The euro fell to almost the weakest since November after investor confidence in Germany slumped to the lowest level since 2012, adding to concern Europe may be entering a Japanese-style deflationary spiral.
A gauge of the dollar was at almost the strongest since February as job openings rose to the highest level in more than 13 years before a report tomorrow forecast to show U.S. retail sales grew for a sixth month. German bund yields dropped toward 1 percent on bets the European Central Bank’s stimulus measures are insufficient to boost inflation. Ukraine’s hryvnia fell to a record low as turmoil with Russia deepened. New Zealand’s currency dropped after the housing market slowed.
“The German number today pointed to a weak purchasing-manager index reading coming our way and emphasized a headwind to the primary engine of Europe,” Brad Bechtel, managing director of Faros Trading LLC in Stamford, Connecticut, said in a phone interview. “In light of further sanctions that were recently announced on Russia, which impact the EU as well, all that’s painting a very bleak picture of the euro zone.”
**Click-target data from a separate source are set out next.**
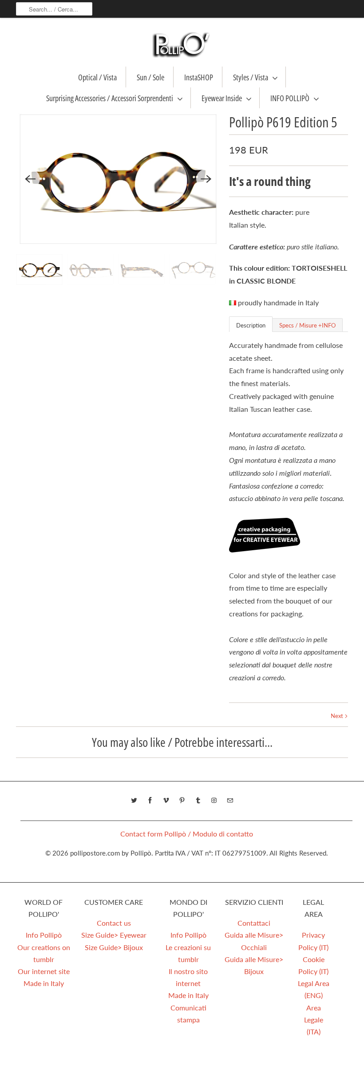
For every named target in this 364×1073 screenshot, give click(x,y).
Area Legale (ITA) (313, 1019)
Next (337, 715)
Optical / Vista (97, 77)
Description (250, 325)
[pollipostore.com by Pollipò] (182, 44)
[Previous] (30, 179)
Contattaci (253, 923)
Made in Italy (44, 983)
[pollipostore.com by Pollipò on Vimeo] (166, 800)
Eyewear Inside (222, 98)
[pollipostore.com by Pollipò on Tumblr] (198, 800)
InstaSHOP (198, 77)
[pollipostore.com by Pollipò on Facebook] (150, 800)
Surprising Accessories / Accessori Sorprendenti (109, 98)
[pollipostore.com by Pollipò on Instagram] (214, 800)
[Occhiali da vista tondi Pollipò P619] (118, 179)
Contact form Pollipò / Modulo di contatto (186, 833)
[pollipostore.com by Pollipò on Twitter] (134, 800)
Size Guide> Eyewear (113, 935)
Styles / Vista (250, 77)
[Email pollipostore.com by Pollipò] (230, 800)
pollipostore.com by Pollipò (110, 853)
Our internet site (44, 971)
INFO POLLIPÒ (289, 98)
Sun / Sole (150, 77)
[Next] (206, 179)
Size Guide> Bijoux (114, 947)
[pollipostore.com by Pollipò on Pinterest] (182, 800)
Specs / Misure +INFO (307, 325)
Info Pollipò (44, 935)
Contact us (114, 923)
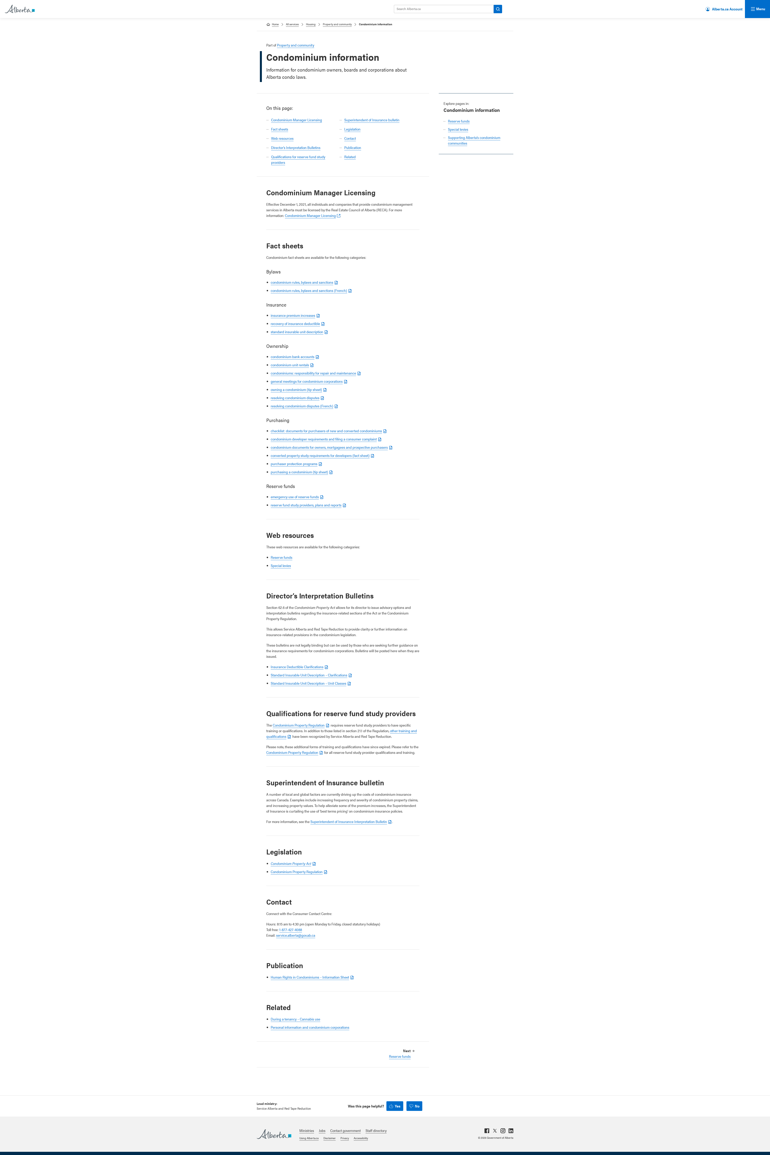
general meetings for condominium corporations (307, 381)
The euro depreciated 0.1 percent to $1.3369 as of 5 p.m. New York time, after reaching $1.3333 on Aug. 6, the lowest since Nov. 8. The 18-nation shared currency was little changed at 136.72 yen. The U.S. dollar rose 0.1 percent to 102.26 yen after dropping to 101.51 on Aug. 8, the least since July 24.
Bechtel recommends betting on the dollar versus Japan’s currency, as “it can continue to rally off recent lows.”
The Bloomberg Dollar Spot Index, which tracks the greenback against 10 developed-market peers, was little changed at 1,021.18. The gauge touched 1,024.67 on Aug. 6, matching the highest since Feb. 11.
The hryvnia dragged the currencies of emerging Europe lower as Ukraine refused to let a convoy of 280 trucks that Russia says are carrying humanitarian aid to cross into its territory, saying it doesn’t adhere to international rules.
Ukraine’s parliament approved a bill on imposing sanctions against Russian companies and people in the first reading today, following measures already taken by the U.S. and European Union. Russia responded last week by banning Ukrainian, American and EU food imports.
The hryvnia weakened as much as 6.9 percent to a record-low of 13.715 versus the dollar before paring the decline to 13.4. Its 8.2 percent month-to-date decline is most among all currencies tracked by Bloomberg.
Russia’s ruble slid 0.7 percent, while Turkey’s lira fell 0.5 percent and Poland’s zloty dropped 0.2 percent.
New Zealand’s currency dropped for a fourth day after a report from the nation’s Real Estate Institute showed annual home-price gains last month were the least since September 2012. The kiwi weakened 0.3 percent to 84.35 U.S. cents.
The euro fell after a report by the ZEW Center for European Economic Research today on its index of investor and analyst expectations in Germany, which aims to predict economic developments six months in advance. The gauge fell to 8.6 in August from 27.1 in July, while economists had forecast a decrease to 17, according to estimates in a Bloomberg News survey.
Retail PMI in Germany fell to 51.1 in July from 56.2 the prior month, while in the euro zone it declined to 47.6 from 50. A reading above 50 signals expansion, less than 50 a contraction.
The euro-area economy expanded 0.1 percent in the second quarter from the previous three months, down from 0.2 percent in the January to March period, a separate survey showed before the data are released on Aug. 14.
Data “suggest that conditions are slowing down pretty rapidly now in Europe,” Robert Sinche, a global strategist at Stamford, Connecticut-based brokerage Pierpont Securities LLC, said in an interview on Bloomberg Radio’s “Surveillance.” “There is decreasing degrees of freedom for the ECB -- they’ve pulled about as many conventional levers as they can.”
Investors are snapping up Europe’s benchmark securities even after the ECB President Mario Draghi cut the refinancing rate to a record, introduced a negative deposit rate and announced targeted lending in June.
Benchmark 10-year bund yields were little changed at 1.06 percent after dropping to a record 1.023 percent on Aug. 8.
The dollar strengthened after the number of unfilled positions climbed by 94,000 to 4.67 million, the most since February 2001, from a revised 4.58 million in May, a report from the Labor Department showed today.
Economists predict data tomorrow will show U.S. retail sales increased 0.2 percent in July after a 0.2 percent advance the prior month.
There’s about a 79 percent chance the Fed will raise its benchmark interest rate, the target for overnight loans between banks, to at least 0.5 percent by October next year, futures trading shows.
“U.S. growth outlook has improved while the confidence data today suggests the opposite for the euro area,” said Valentin Marinov, head of European Group of 10 foreign-exchange strategy at Citigroup Inc. in London. “That highlighted the diverging paths of the Fed’s and the ECB’s rates policy.”